At least he doesn't think I'm annoying - yet.

Monday, February 14, 2011

Bully for Her

GoofGirl's school is cracking down on bullying. In carpool I was handed a flyer about an upcoming anti-bullying program. GoofBoy and the carpool clan all had after school activities so it was just the two of us. She asked me about the flier and when I told her about she informed me that she had never been bullied.

"Is that because you are the bully?" I asked.

"No," she replied, horrified that I could think such a thing.

On the way home we discussed what just the two of us would do till mommy and her brother got home. It turns out she had plans.

"It is time for your beat down!" she announced, "because there is a new bad guy in town!"

"Are you bullying me?"


"Are you going to make me do everything you say and jump on me?"


"Are you going to sit on my neck and steer me around the living room by pulling my hair?"


"Are you going to make me give you horsey-back rides while hitting me in the tush with a wooden spoon and yelling 'Mush, mush!'?"

"Yes.

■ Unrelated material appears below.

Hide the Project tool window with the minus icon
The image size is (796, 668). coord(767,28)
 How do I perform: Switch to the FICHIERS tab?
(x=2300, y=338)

Also, you have to give me piggy-back ride, don't forget."

"So maybe you are bullying me?" I asked.

She was silent for a moment before saying, "No, you're a daddy, you like it!"

She's got me there.

Monday, February 07, 2011

PuppyBowl Disappointments

GoofBoy, unsurprisingly, watched the SuperBowl. He was going to watch it with Carpool Buddy as a little celebration for Carpool Buddy's 10th birthday. This could not work out, since Carpool Buddy's dad is a Canadian and consequently does not understand that in America the Superbowl is way more important then bedtime consistency.

I should have watched with GoofBoy, male-bonding and all that, but I am not actually interested in football. So I watched the PuppyBowl with GoofGirl. It is even cuter then it sounds.

Besides tussling puppies, it features cheerleader chickens, a blimp piloted by hamsters, and best of all a half-time show featuring cats (way better then the Black-Eyed Peas).

GoofGirl really likes cats, so she asked me (inevitably), "When can we get a cat?"

"We can't get a cat. Mommy is allergic to cats."

"I never get what a want," she sulked.

This is a nice bit of divine justice, I spent much of my childhood demanding a dog, to which my mom responded, "Your father and brother are allergic to dogs."

"So?" I would demand.

"So, if we got a dog we would have to get rid of your father and your brother."

I didn't see a problem with that at the time, in fact I saw it as a win-win.

To head off this conversation, I tried to re-direct.

"You know when she was a little girl, Bubbe thought all cats were girls and all dog were boys," I told GoofGirl. Stories of her grandmother as a little girl are fascinating to GoofGirl.

"Hmmph," GoofGirl grunted, "Bubbe must have been pretty stupid. Is it because they didn't have the Internet?"

"You should ask her."

GoofGirl glared at me, "I'm not stupid! Maybe Bubbe will get me a kitten."